__Exercise__.
Find the line that contains "B2B 249 – Halftime"; please output it and each line after it, exactly as shown, up to the end of the entries below, skipping pictures.

[Dataset entries]
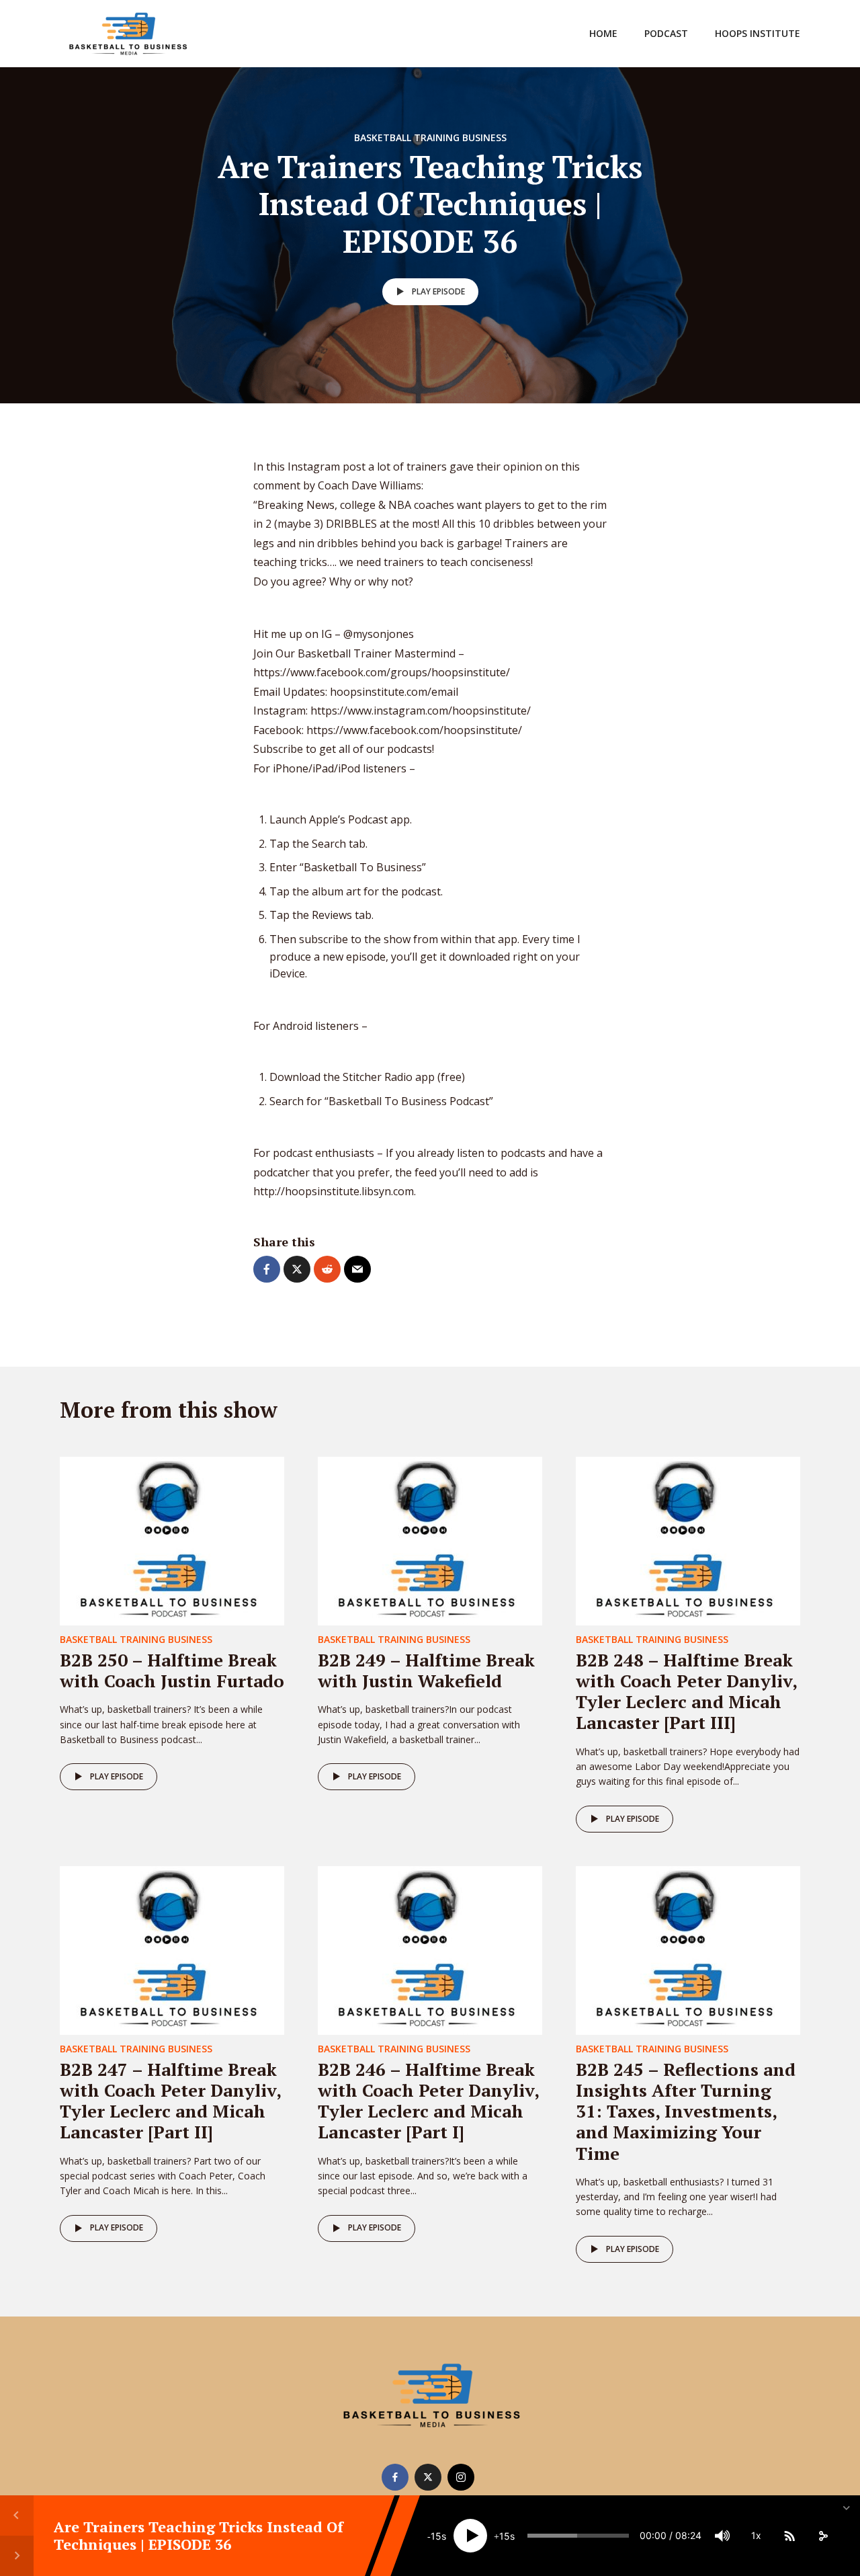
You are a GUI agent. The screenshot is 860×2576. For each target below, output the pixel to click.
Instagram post (327, 466)
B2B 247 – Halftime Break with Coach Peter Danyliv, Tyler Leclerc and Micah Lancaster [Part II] (170, 2101)
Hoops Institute (757, 33)
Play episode (438, 291)
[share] (823, 2535)
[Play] (470, 2535)
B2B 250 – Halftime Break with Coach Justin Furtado (172, 1670)
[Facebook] (395, 2477)
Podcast (666, 33)
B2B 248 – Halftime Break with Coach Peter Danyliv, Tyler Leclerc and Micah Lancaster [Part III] (686, 1691)
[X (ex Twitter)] (428, 2477)
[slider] (578, 2536)
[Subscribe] (789, 2535)
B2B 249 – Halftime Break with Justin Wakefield (426, 1670)
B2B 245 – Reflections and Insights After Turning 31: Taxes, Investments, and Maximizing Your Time (686, 2111)
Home (603, 33)
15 (436, 2536)
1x (756, 2535)
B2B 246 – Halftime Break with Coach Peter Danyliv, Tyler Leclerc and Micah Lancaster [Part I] (428, 2101)
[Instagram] (460, 2477)
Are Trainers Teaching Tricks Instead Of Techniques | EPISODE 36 (198, 2535)
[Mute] (722, 2535)
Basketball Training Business (430, 137)
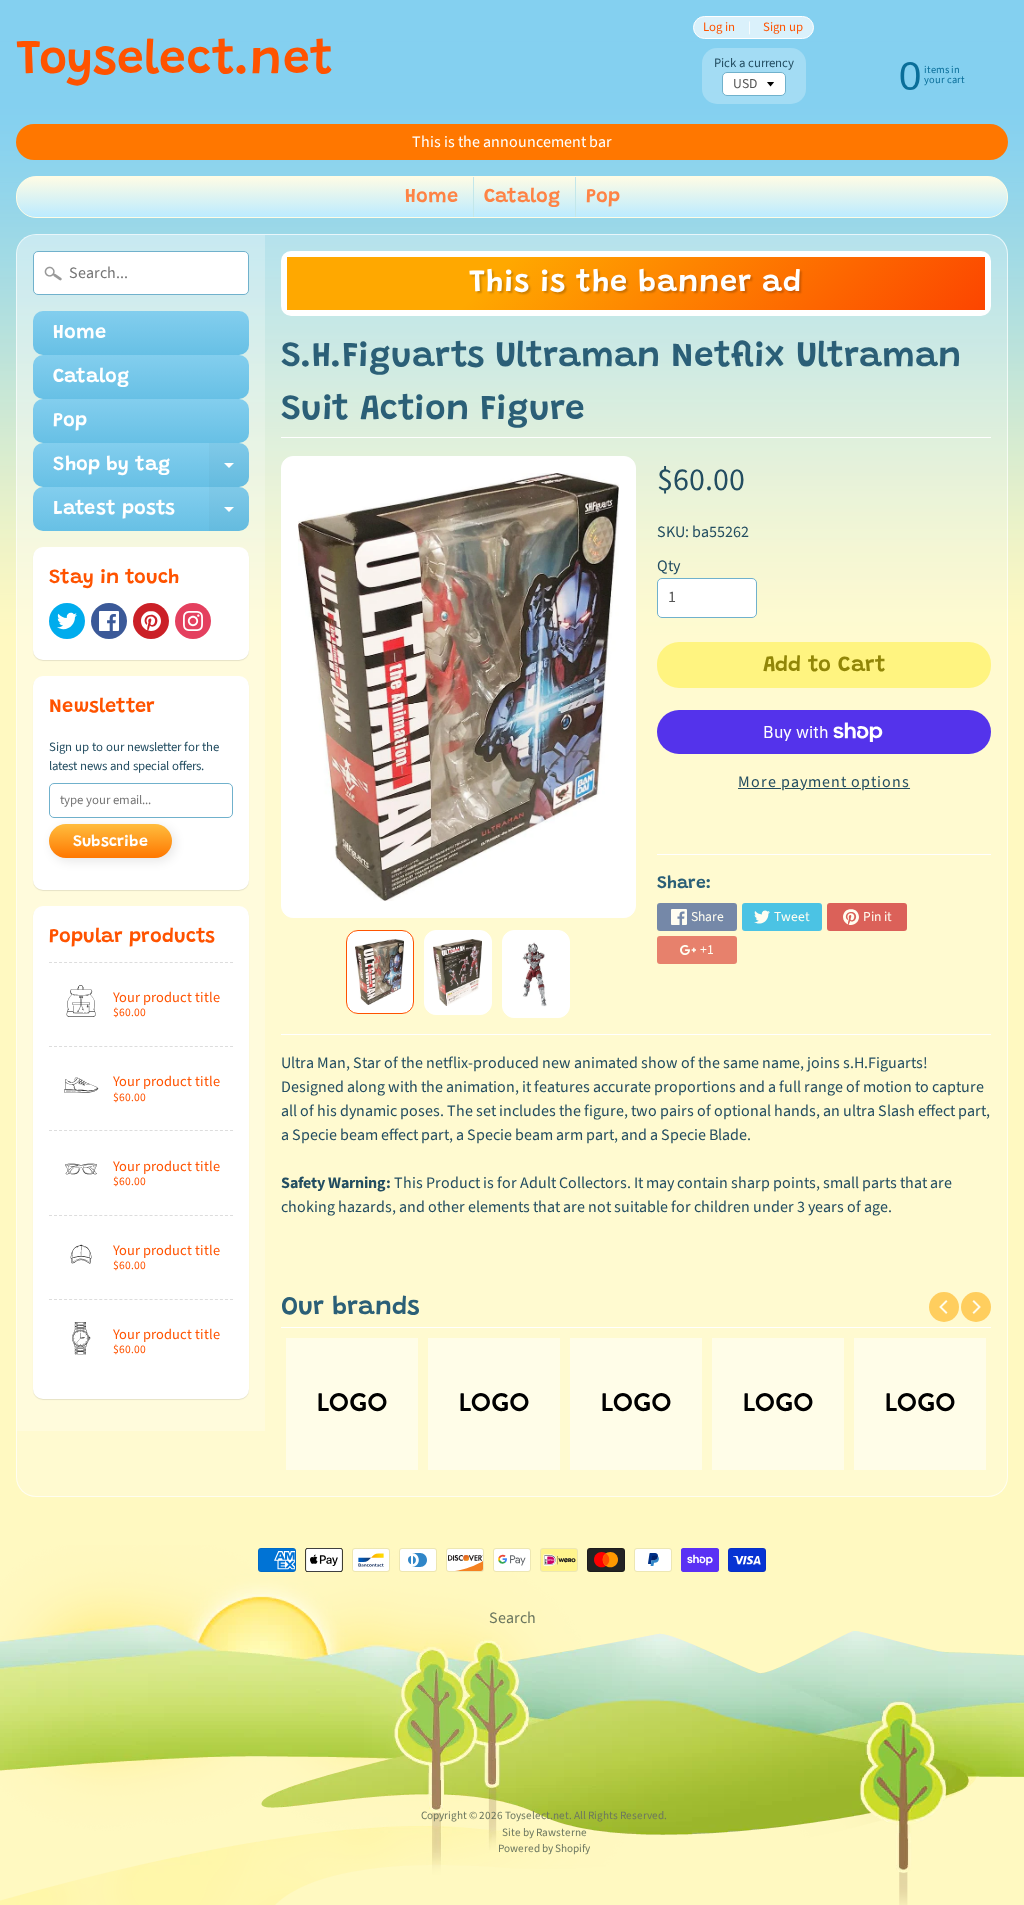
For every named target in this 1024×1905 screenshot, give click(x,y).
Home (431, 197)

__Task output__.
B2B 249 – Halftime Break with Justin Wakefield (426, 1670)
B2B 245 – Reflections and Insights After Turning 31: Taxes, Investments, and Maximizing Your Time (686, 2111)
Home (603, 33)
15 (436, 2536)
1x (756, 2535)
B2B 246 – Halftime Break with Coach Peter Danyliv, Tyler Leclerc and Micah Lancaster [Part I] (428, 2101)
[Instagram] (460, 2477)
Are Trainers Teaching Tricks Instead Of Techniques | EPISODE 36 (198, 2535)
[Mute] (722, 2535)
Basketball Training Business (430, 137)
For every named target in this 1024×1905 screenshot, give click(x,y).
Home (431, 197)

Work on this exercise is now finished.